Federal Reserve Governor Milan: A government shutdown will not affect my view of the U.S. economy; a 50 basis point rate cut should be made in December.

Federal Reserve Governor Milan: A government shutdown will not affect my view of the U.S. economy; a 50 basis point rate cut should be made in December.

On Monday, Federal Reserve Governor Stephen Miran stated that to prevent future economic weakness in the US, he supports further interest rate cuts.

In an interview with CNBC, Miran insisted that the pace of rate cuts should be faster than the traditional 25 basis points at a time. Just like at the previous two Federal Open Market Committee (FOMC) meetings, he again advocated for a 50 basis point rate cut, while also stating that at minimum, there should be a 25 basis point cut. Miran said:

“Of course, nothing is certain. Between now and the meeting, we may see new data that makes me change my view.

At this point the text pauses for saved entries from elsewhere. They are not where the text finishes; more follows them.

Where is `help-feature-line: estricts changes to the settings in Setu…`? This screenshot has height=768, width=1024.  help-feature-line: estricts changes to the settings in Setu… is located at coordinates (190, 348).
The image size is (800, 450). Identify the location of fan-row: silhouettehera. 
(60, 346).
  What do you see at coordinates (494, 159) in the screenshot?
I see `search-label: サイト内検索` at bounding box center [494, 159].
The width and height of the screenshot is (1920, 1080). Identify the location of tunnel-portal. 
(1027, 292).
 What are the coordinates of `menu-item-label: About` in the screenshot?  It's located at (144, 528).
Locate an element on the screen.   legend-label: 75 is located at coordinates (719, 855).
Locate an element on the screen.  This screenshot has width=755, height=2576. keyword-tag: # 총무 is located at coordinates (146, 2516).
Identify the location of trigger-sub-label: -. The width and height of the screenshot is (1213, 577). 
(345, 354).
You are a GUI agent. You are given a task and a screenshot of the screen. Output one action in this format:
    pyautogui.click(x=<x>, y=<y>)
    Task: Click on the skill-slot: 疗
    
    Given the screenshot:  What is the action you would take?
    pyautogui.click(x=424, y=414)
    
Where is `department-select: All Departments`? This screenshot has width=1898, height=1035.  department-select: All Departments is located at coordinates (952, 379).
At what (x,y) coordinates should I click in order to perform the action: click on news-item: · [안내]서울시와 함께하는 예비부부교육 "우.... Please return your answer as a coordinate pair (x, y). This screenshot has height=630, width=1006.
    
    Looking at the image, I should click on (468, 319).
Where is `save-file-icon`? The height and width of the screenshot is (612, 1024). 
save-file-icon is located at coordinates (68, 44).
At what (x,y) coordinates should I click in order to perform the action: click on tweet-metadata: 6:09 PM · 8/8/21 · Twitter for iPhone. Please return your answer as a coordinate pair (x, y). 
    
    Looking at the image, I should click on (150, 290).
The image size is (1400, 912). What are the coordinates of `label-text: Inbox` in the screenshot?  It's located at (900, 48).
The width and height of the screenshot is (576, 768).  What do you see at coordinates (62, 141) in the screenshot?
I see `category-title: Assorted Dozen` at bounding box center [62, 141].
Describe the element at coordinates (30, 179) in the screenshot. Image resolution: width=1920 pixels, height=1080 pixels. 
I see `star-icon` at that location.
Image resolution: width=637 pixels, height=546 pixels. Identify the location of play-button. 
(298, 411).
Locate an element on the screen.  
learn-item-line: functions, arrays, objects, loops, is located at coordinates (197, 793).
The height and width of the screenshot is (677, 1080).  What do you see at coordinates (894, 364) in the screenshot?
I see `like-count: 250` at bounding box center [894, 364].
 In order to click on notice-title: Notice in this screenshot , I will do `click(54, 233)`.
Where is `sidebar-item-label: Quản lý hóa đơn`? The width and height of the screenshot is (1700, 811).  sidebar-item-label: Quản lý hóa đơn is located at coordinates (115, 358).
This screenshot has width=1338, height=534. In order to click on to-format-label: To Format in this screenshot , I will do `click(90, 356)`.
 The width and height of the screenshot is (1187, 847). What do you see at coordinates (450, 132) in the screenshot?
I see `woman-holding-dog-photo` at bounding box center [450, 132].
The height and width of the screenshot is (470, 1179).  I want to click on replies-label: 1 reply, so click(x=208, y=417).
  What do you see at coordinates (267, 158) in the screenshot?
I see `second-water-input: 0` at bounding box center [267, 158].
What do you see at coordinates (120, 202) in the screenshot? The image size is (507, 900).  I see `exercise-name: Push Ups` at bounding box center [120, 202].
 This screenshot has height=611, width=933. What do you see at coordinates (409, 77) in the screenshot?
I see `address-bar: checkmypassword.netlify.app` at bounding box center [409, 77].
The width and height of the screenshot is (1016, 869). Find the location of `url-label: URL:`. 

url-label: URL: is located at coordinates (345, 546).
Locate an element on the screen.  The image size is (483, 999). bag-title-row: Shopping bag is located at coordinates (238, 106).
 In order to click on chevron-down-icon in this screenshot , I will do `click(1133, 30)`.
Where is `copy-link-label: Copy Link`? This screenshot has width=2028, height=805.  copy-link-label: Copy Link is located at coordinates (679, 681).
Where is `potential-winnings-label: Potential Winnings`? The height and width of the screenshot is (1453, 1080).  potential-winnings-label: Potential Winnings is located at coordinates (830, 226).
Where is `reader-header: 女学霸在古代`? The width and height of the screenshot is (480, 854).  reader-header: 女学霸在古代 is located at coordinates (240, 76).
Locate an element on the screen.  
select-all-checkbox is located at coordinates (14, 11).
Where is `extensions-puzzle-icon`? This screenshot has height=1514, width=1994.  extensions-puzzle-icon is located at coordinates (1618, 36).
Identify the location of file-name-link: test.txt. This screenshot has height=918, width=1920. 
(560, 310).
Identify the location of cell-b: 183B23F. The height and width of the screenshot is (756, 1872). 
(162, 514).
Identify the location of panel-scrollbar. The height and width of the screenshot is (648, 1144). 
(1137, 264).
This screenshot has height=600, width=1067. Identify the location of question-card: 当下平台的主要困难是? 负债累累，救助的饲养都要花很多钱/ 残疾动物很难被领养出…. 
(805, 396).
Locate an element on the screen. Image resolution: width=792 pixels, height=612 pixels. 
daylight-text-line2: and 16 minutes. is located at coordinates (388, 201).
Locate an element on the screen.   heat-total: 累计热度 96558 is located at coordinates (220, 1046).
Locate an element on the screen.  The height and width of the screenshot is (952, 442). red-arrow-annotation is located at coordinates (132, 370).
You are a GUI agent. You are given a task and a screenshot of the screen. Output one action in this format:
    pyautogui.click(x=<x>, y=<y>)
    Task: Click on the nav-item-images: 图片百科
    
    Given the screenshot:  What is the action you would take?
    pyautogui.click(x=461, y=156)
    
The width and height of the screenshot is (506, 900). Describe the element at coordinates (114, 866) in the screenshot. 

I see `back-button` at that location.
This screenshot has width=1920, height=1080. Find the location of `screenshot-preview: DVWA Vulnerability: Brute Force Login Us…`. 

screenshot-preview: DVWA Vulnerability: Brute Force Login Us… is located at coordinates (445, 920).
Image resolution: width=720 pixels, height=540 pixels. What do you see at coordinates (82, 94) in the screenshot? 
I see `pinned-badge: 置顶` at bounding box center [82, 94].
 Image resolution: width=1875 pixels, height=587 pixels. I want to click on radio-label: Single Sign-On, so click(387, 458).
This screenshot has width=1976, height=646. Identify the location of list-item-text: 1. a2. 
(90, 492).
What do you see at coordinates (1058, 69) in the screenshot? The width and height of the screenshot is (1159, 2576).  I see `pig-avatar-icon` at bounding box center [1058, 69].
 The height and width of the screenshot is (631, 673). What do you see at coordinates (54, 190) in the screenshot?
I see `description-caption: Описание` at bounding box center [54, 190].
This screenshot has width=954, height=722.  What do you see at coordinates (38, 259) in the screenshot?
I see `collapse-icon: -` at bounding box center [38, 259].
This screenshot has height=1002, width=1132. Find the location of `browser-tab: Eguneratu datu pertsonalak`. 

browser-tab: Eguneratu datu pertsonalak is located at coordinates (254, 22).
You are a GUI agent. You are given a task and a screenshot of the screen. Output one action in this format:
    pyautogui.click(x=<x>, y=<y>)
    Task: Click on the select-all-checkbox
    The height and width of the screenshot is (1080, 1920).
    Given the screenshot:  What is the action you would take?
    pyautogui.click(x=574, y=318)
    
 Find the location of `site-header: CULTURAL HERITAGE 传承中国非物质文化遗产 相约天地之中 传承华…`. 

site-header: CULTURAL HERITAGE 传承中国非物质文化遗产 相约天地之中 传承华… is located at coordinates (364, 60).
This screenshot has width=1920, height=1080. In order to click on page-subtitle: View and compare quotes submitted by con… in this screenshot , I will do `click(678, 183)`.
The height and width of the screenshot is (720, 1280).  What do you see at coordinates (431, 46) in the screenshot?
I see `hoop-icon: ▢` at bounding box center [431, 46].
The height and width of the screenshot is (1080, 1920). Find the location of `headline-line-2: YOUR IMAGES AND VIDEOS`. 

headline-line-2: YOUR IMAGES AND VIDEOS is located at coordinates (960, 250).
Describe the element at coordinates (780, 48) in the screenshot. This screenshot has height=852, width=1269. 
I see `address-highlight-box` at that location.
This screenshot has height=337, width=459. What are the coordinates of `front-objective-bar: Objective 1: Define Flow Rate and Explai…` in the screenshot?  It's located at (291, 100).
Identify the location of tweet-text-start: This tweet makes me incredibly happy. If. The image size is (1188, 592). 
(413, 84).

But absent new information that would adjust my forecast, outlook-wise, I still believe a 50 basis point rate cut is appropriate, just as I did before, but at the very least, it should be 25 basis points.”

Although Miran is calling for a more aggressive rate cut, the Fed FOMC opted for 25 basis point cuts at both the September and October meetings. Miran voted against both decisions, and no other officials sided with him. Kansas City Fed President Jeffrey Schmid also voted against in October, but his reasoning was that he preferred no rate cut at all.

Despite only two dissenting votes at the Fed's October meeting, several officials’ public statements reveal clear divisions within the committee.

Fed Chair Jerome Powell also mentioned these divisions at a recent press conference, emphasizing that another rate cut in December is still undecided. Some officials remain cautious about further cuts due to concerns that inflation is still above the 2% target; those in favor of continued cuts are worried about further weakness in the labor market.

Miran stated that failing to continue easing policy would be shortsighted:

“If you base policy on current data, you're actually looking in the rearview mirror, because policy transmission takes 12 to 18 months to truly affect the economy. So you have to set policy based on where you think the economy will be in a year to a year and a half.”

In the absence of official economic data during the US government shutdown, policymaking faces uncertainty. Miran said that current data already show that both inflation and the labor market have weakened, which should make the Fed adopt a more dovish stance than the three rate cuts projected for the full year in its September outlook.

According to CME Group’s FedWatch tool, the market currently estimates about a 63% chance of another Fed rate cut in December, and this probability has gradually declined since the October meeting.